EXCERPTED PASSAGE
* * * *

David Deutsch replied:
“I've already explained why the dog is inherently different from us. It's because the dog knows that the bone tastes good because some of its ancestors who didn't know that, died. And the dog doesn't actually know anything, its genes know that. And there are certain types of things that can become known that way. But the vast majority of things in the world, in the universe, cannot become known that way, because the dog cannot try to eat the Sun and be burned and that kind of thing.”
So, a lot of vague instructions present much higher barrier to understanding than a few precise ones. Actually, a lot of precise instructions given in precise order that can be reliably memorized are much easier to get acquired and applied than just one vague instruction, but in that case one can at least focus much more easily on removing the vagueness. This is the reason why it is possible to train a dog to sit on your command, or search for drugs, or search for a missing person, but it is impossible to make conversation like Doctor Dolittle. As some of that potentially saves human lives, it is actually odd to read such comments about dogs from a person who is obvious Nobel prize candidate.
This is also a reason why it is much easier to remove just one bug from the program, than several combined ones, if we consider debugging as a way of communication between human and computer, during which human tries to remove vagueness of instructions given to a computer. If bugs are isolated in their effect, then the effort to eliminate them is proportional to their number, if we assume they are equally hard to get eliminated.

* * * *

(Saved data entries)
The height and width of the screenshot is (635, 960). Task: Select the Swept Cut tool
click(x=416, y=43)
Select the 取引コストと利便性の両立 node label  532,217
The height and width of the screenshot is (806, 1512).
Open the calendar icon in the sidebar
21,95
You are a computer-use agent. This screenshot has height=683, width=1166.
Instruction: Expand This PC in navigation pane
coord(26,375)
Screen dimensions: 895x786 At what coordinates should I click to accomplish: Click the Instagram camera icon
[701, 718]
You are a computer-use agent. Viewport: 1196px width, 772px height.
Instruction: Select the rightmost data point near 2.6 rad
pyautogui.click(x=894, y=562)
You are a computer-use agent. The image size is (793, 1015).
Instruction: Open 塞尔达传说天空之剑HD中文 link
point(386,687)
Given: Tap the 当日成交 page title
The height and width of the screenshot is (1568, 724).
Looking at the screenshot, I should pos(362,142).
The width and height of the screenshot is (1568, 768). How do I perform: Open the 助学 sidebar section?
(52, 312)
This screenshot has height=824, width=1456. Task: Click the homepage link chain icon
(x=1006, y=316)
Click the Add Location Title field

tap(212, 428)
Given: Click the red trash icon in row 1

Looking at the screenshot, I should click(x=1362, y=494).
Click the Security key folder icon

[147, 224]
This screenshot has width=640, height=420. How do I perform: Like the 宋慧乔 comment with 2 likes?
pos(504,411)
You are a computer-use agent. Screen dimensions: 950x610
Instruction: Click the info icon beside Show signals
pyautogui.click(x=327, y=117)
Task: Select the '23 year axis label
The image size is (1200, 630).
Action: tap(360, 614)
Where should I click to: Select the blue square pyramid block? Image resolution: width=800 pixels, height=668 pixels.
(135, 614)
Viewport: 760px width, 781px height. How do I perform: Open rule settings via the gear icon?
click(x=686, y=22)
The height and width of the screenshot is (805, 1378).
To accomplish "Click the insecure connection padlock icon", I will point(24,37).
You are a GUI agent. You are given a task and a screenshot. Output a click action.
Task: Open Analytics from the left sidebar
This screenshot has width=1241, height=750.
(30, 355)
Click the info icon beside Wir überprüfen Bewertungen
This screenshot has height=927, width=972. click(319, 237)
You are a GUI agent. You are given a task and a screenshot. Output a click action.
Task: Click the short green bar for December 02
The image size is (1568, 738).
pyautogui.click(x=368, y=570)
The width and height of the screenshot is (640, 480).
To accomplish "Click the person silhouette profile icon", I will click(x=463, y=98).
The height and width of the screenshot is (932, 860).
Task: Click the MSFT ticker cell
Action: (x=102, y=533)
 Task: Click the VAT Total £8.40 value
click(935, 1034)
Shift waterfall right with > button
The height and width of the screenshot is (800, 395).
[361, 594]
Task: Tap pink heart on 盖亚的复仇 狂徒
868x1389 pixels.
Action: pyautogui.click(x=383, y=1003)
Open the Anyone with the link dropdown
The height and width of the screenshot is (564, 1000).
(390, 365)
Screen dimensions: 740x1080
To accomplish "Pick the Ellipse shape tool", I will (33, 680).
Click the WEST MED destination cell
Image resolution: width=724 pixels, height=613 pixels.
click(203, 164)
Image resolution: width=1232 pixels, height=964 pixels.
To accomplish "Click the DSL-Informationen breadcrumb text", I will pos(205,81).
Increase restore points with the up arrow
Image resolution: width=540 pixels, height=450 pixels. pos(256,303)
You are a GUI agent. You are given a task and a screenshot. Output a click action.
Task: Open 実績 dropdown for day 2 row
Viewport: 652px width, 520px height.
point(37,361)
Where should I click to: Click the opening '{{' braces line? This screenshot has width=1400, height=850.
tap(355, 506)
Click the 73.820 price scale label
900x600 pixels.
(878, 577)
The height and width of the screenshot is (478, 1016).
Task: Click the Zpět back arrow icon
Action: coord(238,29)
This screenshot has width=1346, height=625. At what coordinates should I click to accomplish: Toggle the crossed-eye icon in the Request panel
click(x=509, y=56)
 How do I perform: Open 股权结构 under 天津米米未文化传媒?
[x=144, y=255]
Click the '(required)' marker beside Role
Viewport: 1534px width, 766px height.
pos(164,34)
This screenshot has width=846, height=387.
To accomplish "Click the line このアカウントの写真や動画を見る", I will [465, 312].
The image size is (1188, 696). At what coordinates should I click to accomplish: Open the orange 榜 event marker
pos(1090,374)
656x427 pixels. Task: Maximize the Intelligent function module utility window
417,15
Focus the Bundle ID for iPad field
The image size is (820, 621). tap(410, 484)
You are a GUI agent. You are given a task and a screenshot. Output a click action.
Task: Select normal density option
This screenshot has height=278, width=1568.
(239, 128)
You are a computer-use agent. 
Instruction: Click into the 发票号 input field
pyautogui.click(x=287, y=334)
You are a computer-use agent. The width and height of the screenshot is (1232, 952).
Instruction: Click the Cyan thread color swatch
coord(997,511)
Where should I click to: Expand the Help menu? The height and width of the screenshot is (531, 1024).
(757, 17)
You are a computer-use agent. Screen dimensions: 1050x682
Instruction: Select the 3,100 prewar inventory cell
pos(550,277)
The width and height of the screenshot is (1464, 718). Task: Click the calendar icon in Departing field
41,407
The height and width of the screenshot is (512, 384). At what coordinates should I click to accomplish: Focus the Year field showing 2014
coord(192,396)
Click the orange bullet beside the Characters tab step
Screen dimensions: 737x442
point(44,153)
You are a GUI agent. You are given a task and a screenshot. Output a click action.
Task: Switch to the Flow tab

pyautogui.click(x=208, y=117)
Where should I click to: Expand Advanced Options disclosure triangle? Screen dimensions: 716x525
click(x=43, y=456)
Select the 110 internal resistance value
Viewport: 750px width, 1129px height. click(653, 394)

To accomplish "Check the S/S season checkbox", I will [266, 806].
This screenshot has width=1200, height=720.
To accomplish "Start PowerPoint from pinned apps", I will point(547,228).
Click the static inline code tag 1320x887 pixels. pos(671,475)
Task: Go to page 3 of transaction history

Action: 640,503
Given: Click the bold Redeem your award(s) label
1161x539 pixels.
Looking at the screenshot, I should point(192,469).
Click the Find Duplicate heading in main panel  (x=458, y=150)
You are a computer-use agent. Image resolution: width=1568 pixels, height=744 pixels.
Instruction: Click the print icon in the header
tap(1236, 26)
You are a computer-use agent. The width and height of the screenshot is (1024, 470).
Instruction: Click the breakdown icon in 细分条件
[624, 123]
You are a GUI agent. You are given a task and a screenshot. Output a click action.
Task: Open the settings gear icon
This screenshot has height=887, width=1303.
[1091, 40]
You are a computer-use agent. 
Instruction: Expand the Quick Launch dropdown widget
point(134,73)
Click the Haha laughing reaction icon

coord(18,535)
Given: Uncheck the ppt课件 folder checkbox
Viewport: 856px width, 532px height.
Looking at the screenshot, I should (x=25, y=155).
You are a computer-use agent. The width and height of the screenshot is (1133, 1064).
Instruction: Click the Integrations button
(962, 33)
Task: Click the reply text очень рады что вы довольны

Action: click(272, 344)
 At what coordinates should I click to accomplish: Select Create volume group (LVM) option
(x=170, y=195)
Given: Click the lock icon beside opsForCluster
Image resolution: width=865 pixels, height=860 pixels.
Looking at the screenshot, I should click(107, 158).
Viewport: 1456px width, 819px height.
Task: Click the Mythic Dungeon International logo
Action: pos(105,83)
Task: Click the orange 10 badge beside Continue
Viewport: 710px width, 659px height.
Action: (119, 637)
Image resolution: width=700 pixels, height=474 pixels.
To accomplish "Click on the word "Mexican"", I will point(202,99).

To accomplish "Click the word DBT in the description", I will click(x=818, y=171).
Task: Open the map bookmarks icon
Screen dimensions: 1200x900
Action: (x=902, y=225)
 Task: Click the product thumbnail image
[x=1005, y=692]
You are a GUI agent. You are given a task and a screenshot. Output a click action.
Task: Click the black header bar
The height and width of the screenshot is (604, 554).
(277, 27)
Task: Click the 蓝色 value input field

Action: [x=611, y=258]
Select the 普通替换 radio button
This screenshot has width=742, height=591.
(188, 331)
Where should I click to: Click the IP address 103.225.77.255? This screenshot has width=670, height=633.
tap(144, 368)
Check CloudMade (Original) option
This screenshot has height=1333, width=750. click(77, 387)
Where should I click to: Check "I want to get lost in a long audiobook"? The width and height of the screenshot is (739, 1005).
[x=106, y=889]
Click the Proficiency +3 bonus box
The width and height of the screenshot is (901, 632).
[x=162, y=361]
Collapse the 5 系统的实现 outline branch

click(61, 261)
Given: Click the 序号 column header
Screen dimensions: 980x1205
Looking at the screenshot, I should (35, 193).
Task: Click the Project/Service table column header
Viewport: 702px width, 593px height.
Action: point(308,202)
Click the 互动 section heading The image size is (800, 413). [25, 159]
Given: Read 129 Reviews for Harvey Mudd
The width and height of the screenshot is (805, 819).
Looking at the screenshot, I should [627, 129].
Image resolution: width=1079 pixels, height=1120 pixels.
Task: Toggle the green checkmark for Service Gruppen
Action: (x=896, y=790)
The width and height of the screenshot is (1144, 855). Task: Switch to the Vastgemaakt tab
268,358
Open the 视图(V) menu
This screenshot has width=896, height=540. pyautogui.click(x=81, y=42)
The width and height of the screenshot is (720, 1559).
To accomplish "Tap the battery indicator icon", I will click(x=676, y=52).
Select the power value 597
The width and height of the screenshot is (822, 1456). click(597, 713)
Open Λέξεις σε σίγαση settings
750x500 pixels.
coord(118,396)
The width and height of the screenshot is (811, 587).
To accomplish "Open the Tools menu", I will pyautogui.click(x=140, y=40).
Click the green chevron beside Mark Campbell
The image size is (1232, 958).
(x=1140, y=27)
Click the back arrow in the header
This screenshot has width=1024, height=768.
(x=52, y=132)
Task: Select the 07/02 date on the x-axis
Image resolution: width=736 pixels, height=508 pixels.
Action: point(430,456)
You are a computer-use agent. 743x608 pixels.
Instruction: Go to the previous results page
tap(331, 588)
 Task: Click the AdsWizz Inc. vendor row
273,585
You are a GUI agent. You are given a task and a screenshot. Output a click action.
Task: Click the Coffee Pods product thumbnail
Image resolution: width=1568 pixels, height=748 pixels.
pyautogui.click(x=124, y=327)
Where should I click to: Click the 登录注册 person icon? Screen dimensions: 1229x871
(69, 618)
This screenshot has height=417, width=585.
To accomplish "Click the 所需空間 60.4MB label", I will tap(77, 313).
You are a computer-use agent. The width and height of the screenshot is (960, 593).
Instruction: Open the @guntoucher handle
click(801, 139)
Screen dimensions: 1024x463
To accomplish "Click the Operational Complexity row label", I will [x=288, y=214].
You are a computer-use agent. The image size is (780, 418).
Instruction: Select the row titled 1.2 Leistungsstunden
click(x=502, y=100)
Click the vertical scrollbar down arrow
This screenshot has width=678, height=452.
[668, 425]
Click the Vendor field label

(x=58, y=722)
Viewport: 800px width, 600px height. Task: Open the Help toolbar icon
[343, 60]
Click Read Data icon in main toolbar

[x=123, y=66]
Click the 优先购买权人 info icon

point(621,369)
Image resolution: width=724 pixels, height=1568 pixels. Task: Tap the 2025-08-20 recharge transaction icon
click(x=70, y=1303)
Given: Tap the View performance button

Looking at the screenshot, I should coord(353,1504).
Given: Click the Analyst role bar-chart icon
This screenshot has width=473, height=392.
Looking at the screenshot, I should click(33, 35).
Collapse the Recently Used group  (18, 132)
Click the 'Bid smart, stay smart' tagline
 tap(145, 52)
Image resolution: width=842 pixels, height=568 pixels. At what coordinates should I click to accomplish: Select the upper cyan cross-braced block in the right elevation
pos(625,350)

* * * *

ACTIVITY
Transcribe the stretch of the excerpt about dogs and vague instructions from "So, a lot of" through "Nobel prize candidate.".

ANSWER SPACE
So, a lot of vague instructions present much higher barrier to understanding than a few precise ones. Actually, a lot of precise instructions given in precise order that can be reliably memorized are much easier to get acquired and applied than just one vague instruction, but in that case one can at least focus much more easily on removing the vagueness. This is the reason why it is possible to train a dog to sit on your command, or search for drugs, or search for a missing person, but it is impossible to make conversation like Doctor Dolittle. As some of that potentially saves human lives, it is actually odd to read such comments about dogs from a person who is obvious Nobel prize candidate.